The long goodbye

The long goodbye
The Hill video

The saddest tweet came through my timeline on Monday.

https://twitter.com/EWErickson/status/1034168611286462465

I’ve been trying to put into words, in my own mind, the problem with all that’s going on surrounding the death of Senator John McCain.  And this tweet helped put it in perspective for me.

Will this presidential election be the most important in American history?

Erick Erickson passed the sentiment on without comment, but my sense from other things in his tweet stream is that he largely agreed with it.

It’s not to disparage either Erickson or the unnamed senator that I write here.  It’s to comment on the perspective the senator’s words represent.  And why the perspective doesn’t really resonate, with a big segment of the American public.

First of all, there are a lot of people who doubt that Trump intentionally dissed McCain by raising the flag to full staff on Monday (which accorded with the prescribed protocol for the death of a member of Congress).

Some people may suppose Trump was consulted and said “Follow the rules,” instead of saying “Leave it at half-staff; we must honor Senator McCain by keeping it lowered longer than prescribed.”  Others — and you could convince me on this — suspect Trump didn’t intervene at all, and wasn’t asked by the White House staff.

That probably seems unimaginable to the senator, and to many whose hearts and minds dwell somewhere between Capitol Hill and the Ellipse on the National Mall.  The very idea that a president might not vibrate to the rhythm of flag protocol in Washington, D.C.?  Everybody vibrates to that rhythm in Washington, D.C.  The president must surely be always thinking about it.

But out in America, where Trump came from, everybody doesn’t vibrate to it.

That’s not about any lack of respect for the flag.  It’s about what the flag is for, and what constitutes a respectful attitude toward it.  For a great swath of America, we respect and love the flag, because of all it represents.

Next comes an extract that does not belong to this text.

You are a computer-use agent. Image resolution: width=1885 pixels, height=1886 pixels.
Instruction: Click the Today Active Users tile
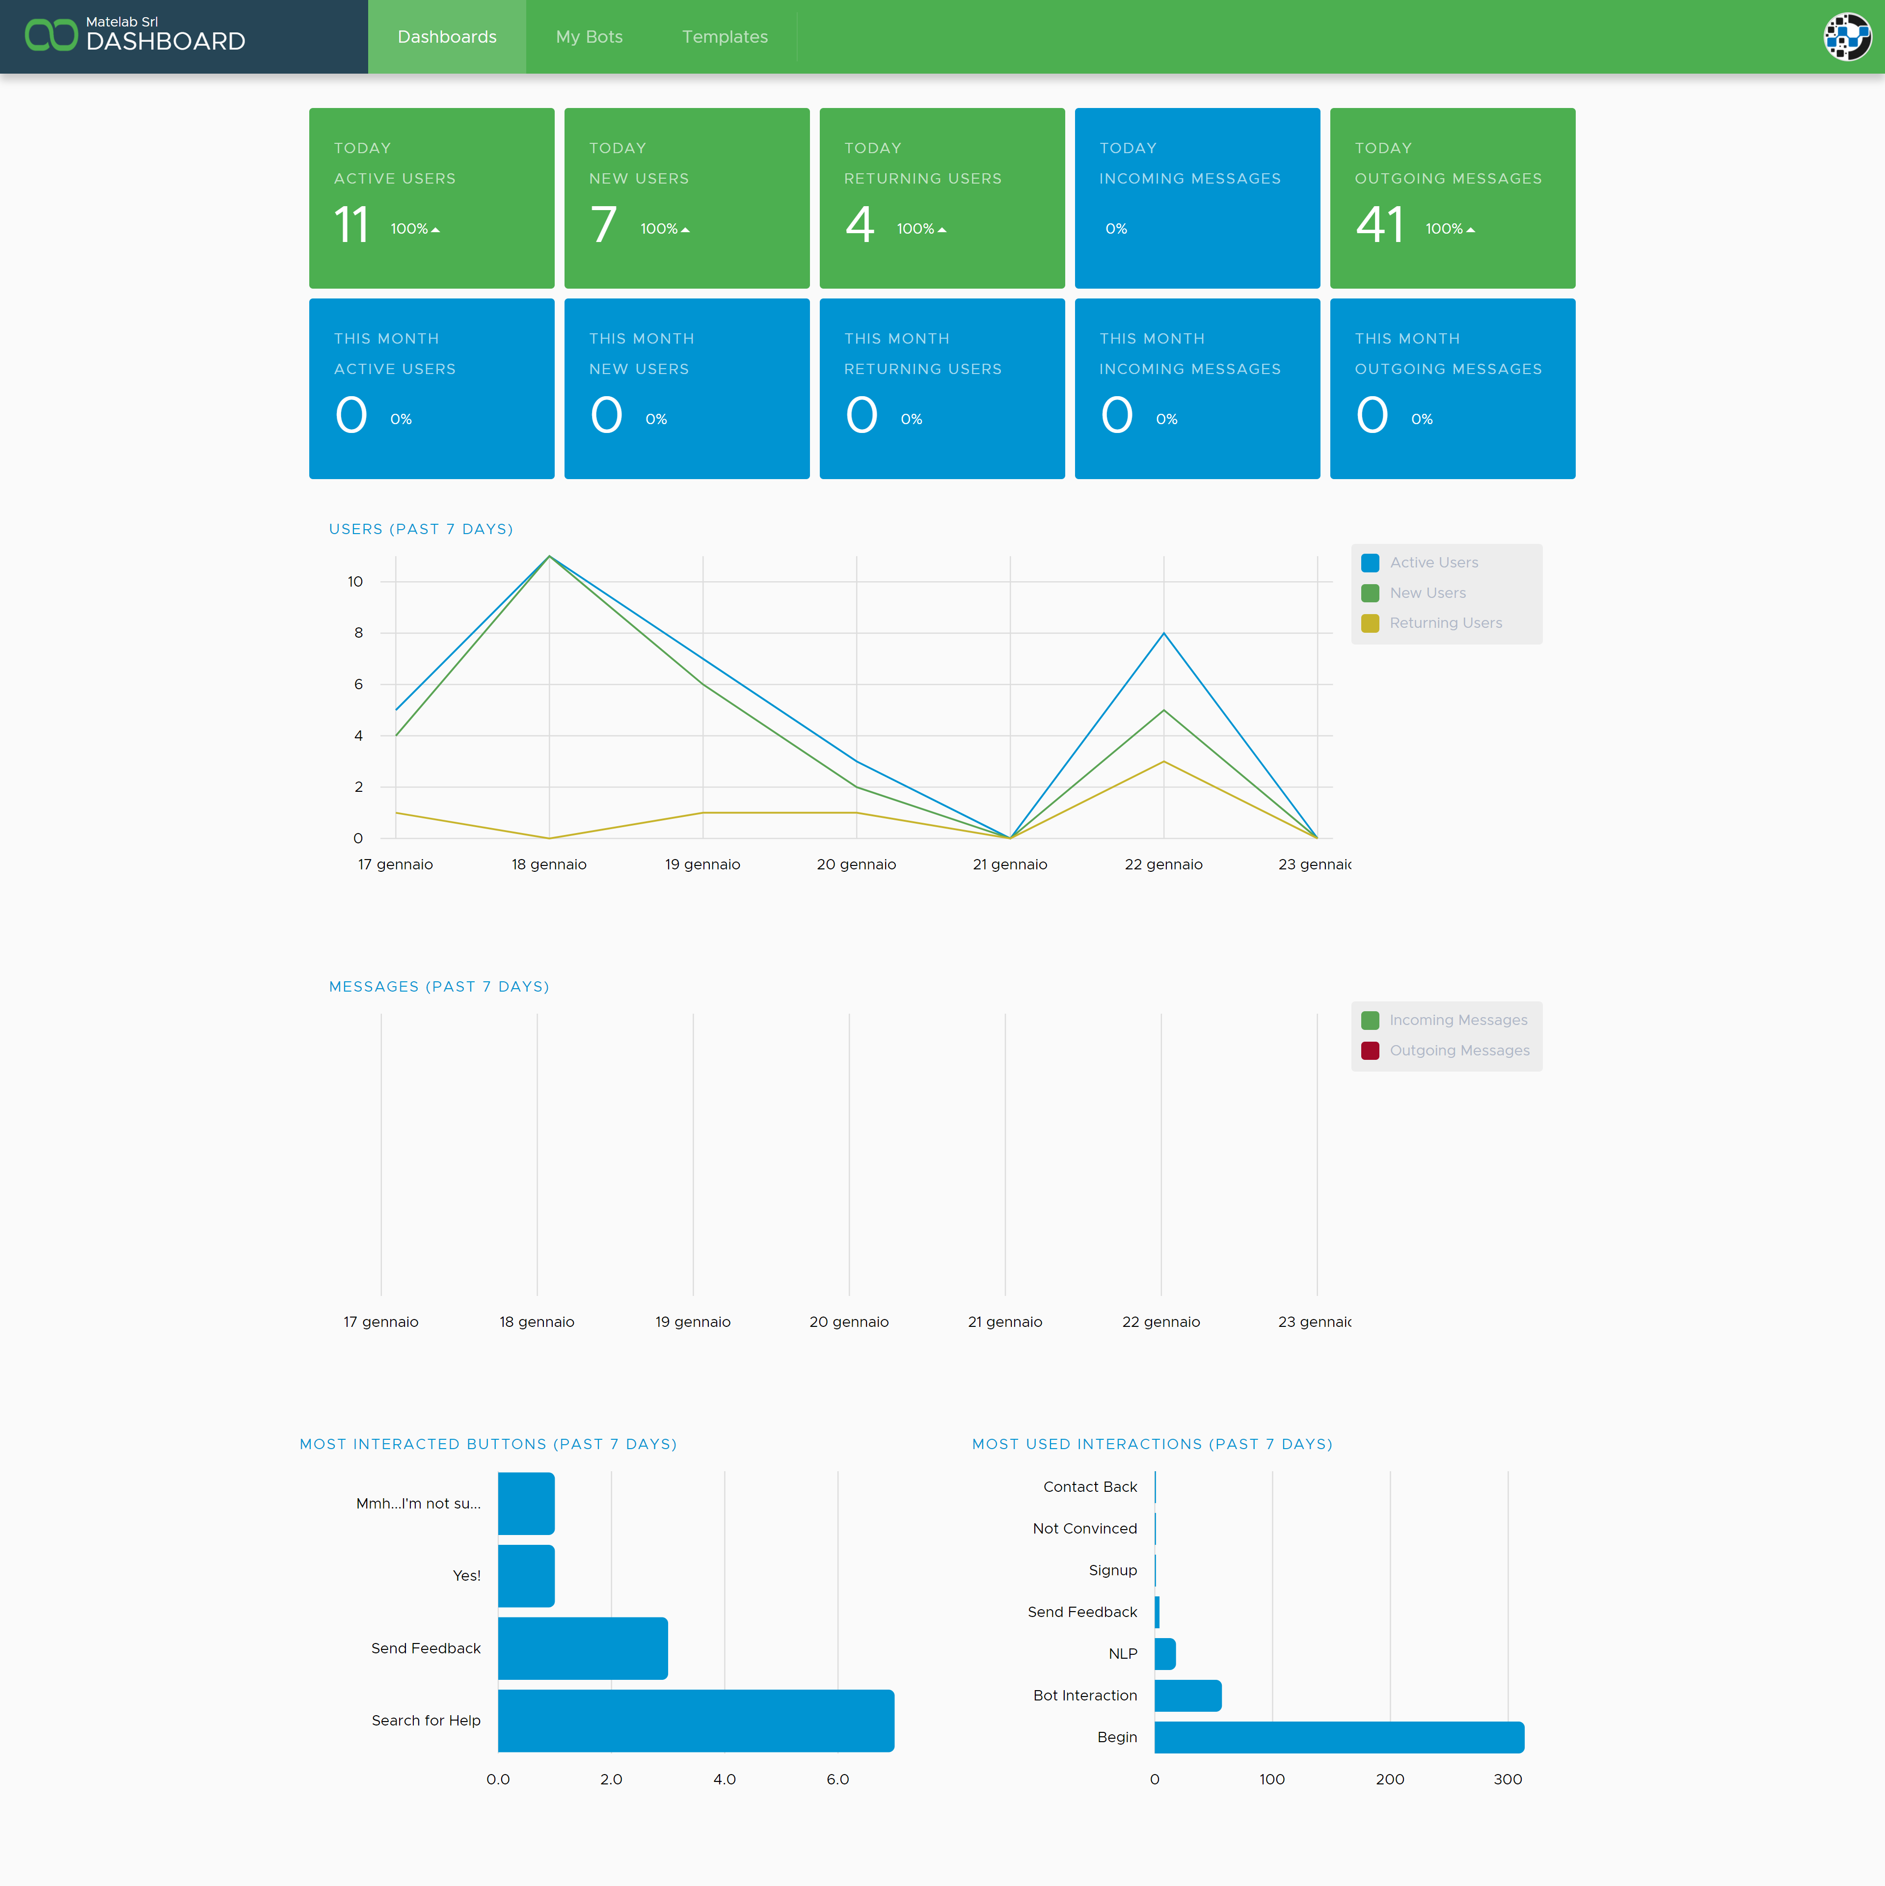(x=431, y=198)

For people like Erickson’s senator — and for many in Washington — the flag is more of a prop to honor public officials with.  That, at least, is what one can deduce from seeing which transgressions involving the flag really get them aggravated.

Again, this isn’t about being angry with the senator or pointing a finger at him.  But it is about where the yawning divide lies in America today.

I think of the protracted agony of our current public discourse as a long goodbye to a ruling idea, and the political class that hitched its wagon to it: the idea of navigating from one compromise between radical ideology and constitutional principle to the next, until our nation is left in unsustainable debt, unsustainable social conflict, unsustainable departures from the rule of law, and unsustainable illusions about how feasible it is to keep enslaving more and more future generations to the cost of grievance-tending today.

The officials of Washington never bear the cost of those unsustainable conditions.  It’s the people who bear the cost.  Indeed, the officials of Washington by and large benefit from expanding an unsustainable mode of government and its infrastructure.

But it’s still unsustainable.  The people are trying to roll it back peacefully, by electing someone to the Oval Office who doesn’t see the continued expansion of divisive, grievance-tending government as the core mission.

It was virtually inevitable that the person who didn’t see Washington that way would be someone who doesn’t vibrate to Washington’s rhythms.  The media have made it their mission to demonize that failure of sympathetic vibration in Trump.  Every case in which Trump is out of step with the prevailing local sentiment is depicted as Trump being petty, petulant, childish, obnoxious, etc.

And sometimes Trump is indeed obnoxious, to the point of being inexcusable.  But soberly, I think only the petty themselves see him as uniquely petty.  Unlike the petty, Trump does something that resonates with a whole, very real America out here: he shoulders his ruck every morning and goes out to get the job done, in spite of the unprecedented volley of slings and arrows deployed against him.

That resonates because it’s what millions and millions of Americans do.  They are castigated as hateful bigots, lazy slobs, ignorant rubes, fascists, racists, warmongers.  They shoulder the ruck and keep going.  They are accused of destroying the planet, oppressing whole peoples, harshing everyone else’s mellow no matter what the situation.  They shoulder the ruck and keep going.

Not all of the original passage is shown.